*** Opening EXTRACTED MATERIAL ***
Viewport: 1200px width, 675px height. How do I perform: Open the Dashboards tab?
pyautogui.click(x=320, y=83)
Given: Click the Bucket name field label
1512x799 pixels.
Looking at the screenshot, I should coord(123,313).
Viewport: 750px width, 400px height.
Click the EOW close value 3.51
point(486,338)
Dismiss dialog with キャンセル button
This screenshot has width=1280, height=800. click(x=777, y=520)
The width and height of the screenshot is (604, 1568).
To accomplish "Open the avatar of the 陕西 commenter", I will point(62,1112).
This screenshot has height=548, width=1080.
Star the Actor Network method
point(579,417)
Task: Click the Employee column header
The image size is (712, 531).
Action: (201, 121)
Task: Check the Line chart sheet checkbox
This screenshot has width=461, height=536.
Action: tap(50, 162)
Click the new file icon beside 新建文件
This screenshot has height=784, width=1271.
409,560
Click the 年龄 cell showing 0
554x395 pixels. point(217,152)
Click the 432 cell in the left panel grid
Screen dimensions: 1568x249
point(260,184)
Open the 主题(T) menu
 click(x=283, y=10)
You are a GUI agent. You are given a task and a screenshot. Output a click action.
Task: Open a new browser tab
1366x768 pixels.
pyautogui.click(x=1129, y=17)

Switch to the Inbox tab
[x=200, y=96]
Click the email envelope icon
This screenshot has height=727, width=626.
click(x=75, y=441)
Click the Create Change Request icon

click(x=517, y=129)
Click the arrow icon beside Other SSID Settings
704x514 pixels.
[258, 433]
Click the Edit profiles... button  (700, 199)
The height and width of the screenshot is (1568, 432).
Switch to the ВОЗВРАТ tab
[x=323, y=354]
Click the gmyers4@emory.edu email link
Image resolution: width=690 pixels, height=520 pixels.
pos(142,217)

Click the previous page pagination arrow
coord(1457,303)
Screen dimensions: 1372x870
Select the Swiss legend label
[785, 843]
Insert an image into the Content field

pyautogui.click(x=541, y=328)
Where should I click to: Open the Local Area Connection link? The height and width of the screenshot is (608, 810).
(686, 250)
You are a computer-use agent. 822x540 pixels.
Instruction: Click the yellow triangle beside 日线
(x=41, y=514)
*** Closing EXTRACTED MATERIAL ***
Please give back, exactly as it stands above, the stretch from the line with "Click the 432 cell in the left panel grid" through the line with "You are a computer-use agent. 822x540 pixels.", and no line outside it.

> [ANSWER SECTION]:
Click the 432 cell in the left panel grid
Screen dimensions: 1568x249
point(260,184)
Open the 主题(T) menu
 click(x=283, y=10)
You are a GUI agent. You are given a task and a screenshot. Output a click action.
Task: Open a new browser tab
1366x768 pixels.
pyautogui.click(x=1129, y=17)

Switch to the Inbox tab
[x=200, y=96]
Click the email envelope icon
This screenshot has height=727, width=626.
click(x=75, y=441)
Click the Create Change Request icon

click(x=517, y=129)
Click the arrow icon beside Other SSID Settings
704x514 pixels.
[258, 433]
Click the Edit profiles... button  (700, 199)
The height and width of the screenshot is (1568, 432).
Switch to the ВОЗВРАТ tab
[x=323, y=354]
Click the gmyers4@emory.edu email link
Image resolution: width=690 pixels, height=520 pixels.
pos(142,217)

Click the previous page pagination arrow
coord(1457,303)
Screen dimensions: 1372x870
Select the Swiss legend label
[785, 843]
Insert an image into the Content field

pyautogui.click(x=541, y=328)
Where should I click to: Open the Local Area Connection link? The height and width of the screenshot is (608, 810).
(686, 250)
You are a computer-use agent. 822x540 pixels.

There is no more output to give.